Draped and layered 1910s dresses just aren’t doing it for you are they? First the blue chiffon and lace frock was compared to curtains and kids dress-ups, and then last week’s pale paisley 1910s frock was given the exact same criticism (only this time you said tablecloths) by some. And quite a few of you thought it was nice but meh.

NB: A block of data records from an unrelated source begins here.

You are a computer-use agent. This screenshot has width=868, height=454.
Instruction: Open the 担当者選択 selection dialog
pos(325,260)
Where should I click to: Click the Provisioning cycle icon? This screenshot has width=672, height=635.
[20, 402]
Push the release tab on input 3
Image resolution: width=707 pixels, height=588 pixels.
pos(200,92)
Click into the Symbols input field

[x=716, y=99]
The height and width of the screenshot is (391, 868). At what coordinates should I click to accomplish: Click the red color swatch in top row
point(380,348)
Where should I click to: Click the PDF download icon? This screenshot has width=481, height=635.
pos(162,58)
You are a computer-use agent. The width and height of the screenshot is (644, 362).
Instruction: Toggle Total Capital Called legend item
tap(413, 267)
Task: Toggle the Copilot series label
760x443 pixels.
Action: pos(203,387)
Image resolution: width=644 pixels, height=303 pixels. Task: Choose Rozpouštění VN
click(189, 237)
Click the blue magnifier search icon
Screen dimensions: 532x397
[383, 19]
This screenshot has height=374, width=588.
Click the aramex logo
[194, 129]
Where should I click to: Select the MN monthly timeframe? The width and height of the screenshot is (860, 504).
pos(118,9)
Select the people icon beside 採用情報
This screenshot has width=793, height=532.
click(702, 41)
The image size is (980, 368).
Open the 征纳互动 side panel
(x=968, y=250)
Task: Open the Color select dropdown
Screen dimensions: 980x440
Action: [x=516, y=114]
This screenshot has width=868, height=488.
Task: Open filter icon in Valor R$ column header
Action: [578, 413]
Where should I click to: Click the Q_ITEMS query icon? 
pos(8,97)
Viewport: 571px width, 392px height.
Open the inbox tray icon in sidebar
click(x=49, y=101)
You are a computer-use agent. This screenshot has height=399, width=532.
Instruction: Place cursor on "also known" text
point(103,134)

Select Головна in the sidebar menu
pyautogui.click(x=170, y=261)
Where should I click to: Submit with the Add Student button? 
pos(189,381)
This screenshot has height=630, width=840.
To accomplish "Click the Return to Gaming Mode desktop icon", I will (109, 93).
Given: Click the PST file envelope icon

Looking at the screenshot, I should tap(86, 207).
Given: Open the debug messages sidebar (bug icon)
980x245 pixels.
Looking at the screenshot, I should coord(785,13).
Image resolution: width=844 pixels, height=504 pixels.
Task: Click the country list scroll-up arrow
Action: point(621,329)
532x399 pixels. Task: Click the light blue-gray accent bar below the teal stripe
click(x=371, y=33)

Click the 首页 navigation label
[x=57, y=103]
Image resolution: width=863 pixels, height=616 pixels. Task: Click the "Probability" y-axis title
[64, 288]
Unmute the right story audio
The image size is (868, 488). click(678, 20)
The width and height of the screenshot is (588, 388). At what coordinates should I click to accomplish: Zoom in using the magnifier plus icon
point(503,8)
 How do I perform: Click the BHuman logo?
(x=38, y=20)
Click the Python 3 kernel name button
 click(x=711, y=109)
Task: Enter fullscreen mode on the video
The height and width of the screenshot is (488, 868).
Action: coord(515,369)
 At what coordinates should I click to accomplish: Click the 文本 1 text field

But some of you thought it was fabulous, so it did score enough 10/10 to bring it up to a respectable 8.2 out of 10 – which is pretty much exactly what I’d give the dress!.
I’ve been doing a bit of research into 1860s fashions as a potential project for my HSF Heirlooms & Heritage challenge (not exactly a hint, because I’ve also discovered that thanks to some amazing family genealogy work I can trace a direct line of ancestors all the way back to Baldwin of Flanders in the 9th c (and, through Judith, all the way back to Charlemagne) so maybe I’ll get excited and do something early Medieval – or anywhere in between, because a lot is known about all the Sirs and Esquires that happened before you finally get a younger son who emigrates to America 800 years later), and I can across this dress.
And I think it’s fascinating:
The fabric is apparently a warp-printed moire silk taffeta, and the dress is a perfect example of the transition from the full crinoline silhouette, to the back-emphasis bustle silhouette.
Transitional styles are quite interesting: they can either be incredibly successful, combining elements of the more classic periods to create something unusual and unexpected, or they can be an awkward melding of disparate aesthetics.
How do you feel about this transitional gown?